I’ve also felt a strong pull towards anthroposophical (Steiner-informed) approaches, partly because I work within a Steiner setting, and partly because my nervous system seems to like anything that takes human development, rhythm and subtlety seriously. I work within a Steiner setting, so the wider developmental and educational philosophy already feels familiar and embodied. I’m curious about how this worldview translates into therapeutic work, and how sound, music and human development are understood within that tradition.


Feeling overwhelmed – and then relieved


I’ll be honest: learning about so many models can feel overwhelming. There are moments where it feels like everyone else knows exactly what they’re doing, and I’m quietly Googling terms I’ve already read three times. There are moments where it feels like I should know where I belong already.


But returning again and again to the idea of responsiveness, of meeting the person where they are, has softened that pressure. I’m beginning to trust that I don’t need to have one fixed “home”. This stage feels like a process of listening, observing and letting practice shape understanding.


When sound healing meets music therapy


Learning more about music therapy models, methods and techniques has been a turning point for me. At first, the distinctions between models, methods, processes and techniques felt abstract and confusing. Over time, they’ve begun to feel more interconnected, especially once the client is placed at the centre of the work.


Rather than rigid structures, models now feel like containers that hold intention and ethics. Methods describe how we musick together, and techniques become flexible tools that shift meaning depending on the relationship and the moment.


I’m particularly drawn to receptive ways of working (which felt reassuring, given this is already where most of my sound healing instincts live), which closely overlap with sound healing practices.
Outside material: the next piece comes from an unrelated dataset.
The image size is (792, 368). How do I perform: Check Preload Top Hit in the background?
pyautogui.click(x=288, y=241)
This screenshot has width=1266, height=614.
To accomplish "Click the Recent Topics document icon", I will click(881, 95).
Receptive work requires deep listening, careful pacing, sensitivity to nervous system regulation and an ability to hold silence as well as sound. These are qualities already central to my sound healing work, and studying music therapy has helped me understand how they can be held within a therapeutic framework without losing their subtlety.
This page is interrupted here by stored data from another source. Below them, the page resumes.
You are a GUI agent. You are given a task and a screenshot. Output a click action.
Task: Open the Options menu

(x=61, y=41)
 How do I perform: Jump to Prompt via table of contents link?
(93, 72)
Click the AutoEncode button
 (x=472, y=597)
Seeing music therapy described as musicking has also been important. Whether listening, improvising, creating or sounding together, music is not something applied to a person, but something that emerges between people. This mirrors how I understand sound healing, as a relational process shaped by resonance, presence and mutual responsiveness, rather than a one-way intervention.
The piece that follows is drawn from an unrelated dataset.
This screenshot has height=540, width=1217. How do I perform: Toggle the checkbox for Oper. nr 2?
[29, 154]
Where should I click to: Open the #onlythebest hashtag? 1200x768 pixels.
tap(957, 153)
Vibration, resonance and the body


One of the most affirming aspects of this exploration has been seeing real attention given to the vibrational and acoustic dimensions of sound. Sound isn’t just something we hear – it’s something we feel.


Vibration moves through the body. Resonance affects regulation. Timbre, frequency and acoustic space shape our sense of safety and presence.


These ideas sit at the heart of my sound healing work, and seeing them articulated within therapeutic frameworks feels deeply validating. It reminds me that intuitive, embodied knowledge has a place alongside theory, especially when held with intention, ethics and care.


So… when does sound healing become sound therapy?


I don’t think there’s one clean answer. Which is both annoying and, somehow, a relief.

For me, the shift happens not just in what is offered, but in how it’s held:


  • the intention behind the work

  • the quality of the relationship

  • the responsiveness to the individual

  • and the ethical container that holds it all


Sound healing and sound-based therapy exist on a spectrum. Where they meet is in listening – deeply, relationally and with respect for the person in front of us. This ongoing exploration is shaping how I work, how I listen and how I hold space. Rather than needing fixed definitions, I’m learning to trust the meeting point between sound, relationship and care and to let the work unfold from there.